Auszug zum Lesen

+++

Ist schon spät , ich merk' jetzt erst, daß man den Ball noch gar nicht treffen kann. Alles Wichtige steht bei Steev.


----------



## Jhonny (14. Feb 2010)

Hab mir die codes angeschaut und bin blick es immer noch nicht :autsch:
das ist ja nur eine abfrage die ich machen müßte ... also ob das rechteck den kreis berührt. und das frage ich mit contains soweit ich weiß...
aber ich weiß nicht sorecht wo genau ich das schreiben soll . hab ja nicht extra eine klasse für das rechteckt gemacht...........


----------



## Steev (14. Feb 2010)

Normalerweise solltest du den Ball, den Spieler usw. in Extraklassen auslagern. Wenn du das erstmal gemacht hast, dann brauchst du bei der Klasse spielert nur noch eine Methode hitBall(Ball ball) oder so machen und kannst dann einfach abfragen, ob der Spieler den Ball berührt um dann entsprechend zu reagieren.
Beim Abprallen wird in der Regel bei PingPong noch die Y-Geschwindigkeit des Balles entsprechend der Aufprallposition neu berechnet. Den Code hatte ich aber bei einem der beiden Themen schon gepostet.
Guck dir vieleicht einfach mal den Code von Quaxli an, da steht eigendlich alles drin, was du machen musst. Die Abfrage, ob der Ball den Spieler berührt musst du direkt nach der Positionsveränderung des Balles schreiben, damit du direkt reagieren kannst. Die X-Geschwindigkeit wird dann einfach nur invertiert und die Y-Geschwindigkeit entsprechend folgendem Codes neu initialisiert:

[Java]    x_speed = -x_speed;
    // Y-Position muss zwischen player.y_pos und player.y_pos + player.height liegen
    double yp = y_pos - player.y_pos + (player.height / 2.);
    double pw = 100 * yp / (player.height / 2.);
    y_speed = pw * max_y_speed;[/Java]

Falls du Probleme damit hast, die Klassen zu erstellen kannst du dich ja nochmal melden.

Gruß
Steev


----------

+++

Aufzeichnungen zum Finden angezeigter Einträge
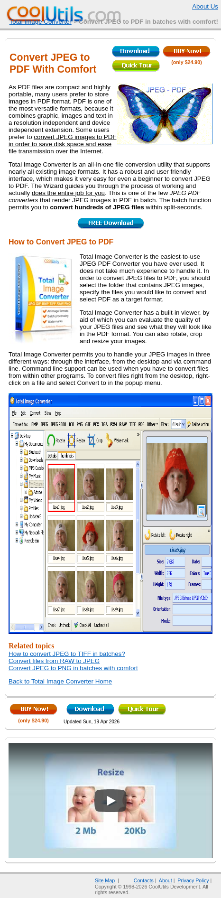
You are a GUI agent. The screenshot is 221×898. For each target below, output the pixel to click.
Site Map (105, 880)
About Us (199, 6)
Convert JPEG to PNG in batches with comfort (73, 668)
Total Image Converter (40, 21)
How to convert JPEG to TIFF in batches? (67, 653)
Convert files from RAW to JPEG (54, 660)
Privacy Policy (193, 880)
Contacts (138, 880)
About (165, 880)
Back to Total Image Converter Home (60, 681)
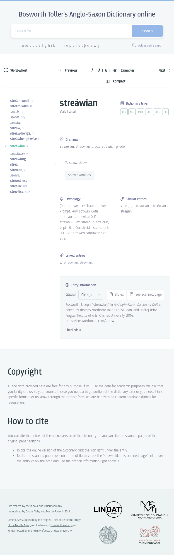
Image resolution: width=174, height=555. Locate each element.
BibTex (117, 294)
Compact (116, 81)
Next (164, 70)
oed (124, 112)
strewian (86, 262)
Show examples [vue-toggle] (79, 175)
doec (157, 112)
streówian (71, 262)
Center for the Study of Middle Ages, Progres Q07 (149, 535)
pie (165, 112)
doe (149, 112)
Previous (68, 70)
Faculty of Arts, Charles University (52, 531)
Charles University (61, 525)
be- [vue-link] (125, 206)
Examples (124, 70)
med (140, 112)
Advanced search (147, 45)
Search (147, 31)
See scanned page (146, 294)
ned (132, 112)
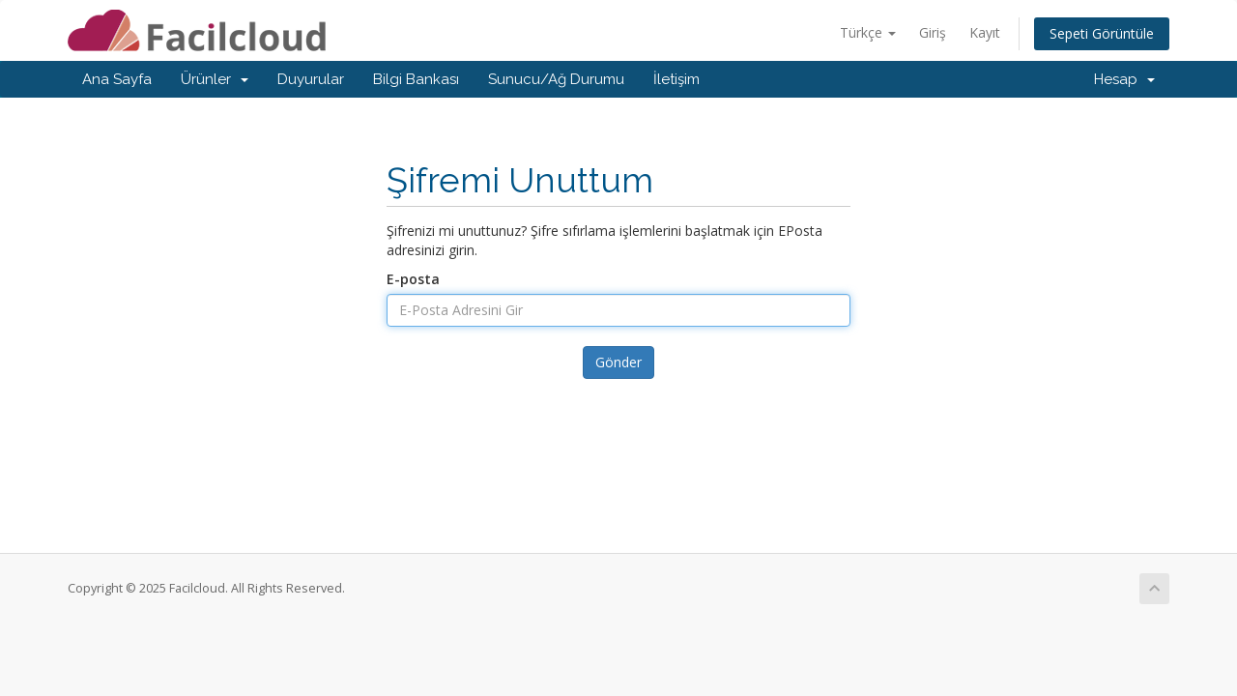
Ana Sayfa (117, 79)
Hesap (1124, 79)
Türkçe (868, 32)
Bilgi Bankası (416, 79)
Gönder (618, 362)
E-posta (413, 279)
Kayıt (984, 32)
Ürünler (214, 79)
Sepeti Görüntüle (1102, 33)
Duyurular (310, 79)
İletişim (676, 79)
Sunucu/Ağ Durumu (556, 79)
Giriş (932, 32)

+++

Aufgabe
Beantworte bitte diese Fragen zum Auszug:
(a) Womit will Jhonny abfragen, ob das Rechteck den Kreis berührt?
(b) Welche Methode soll die Klasse des Spielers laut Steev bekommen?
(c) Was geschieht beim Abprallen mit der X-Geschwindigkeit des Balles?
Die Zeilen stehen für sich und gehören nicht zum Auszug.

Lösung
(a) Mit contains.
(b) Eine Methode hitBall(Ball ball).
(c) Sie wird einfach invertiert.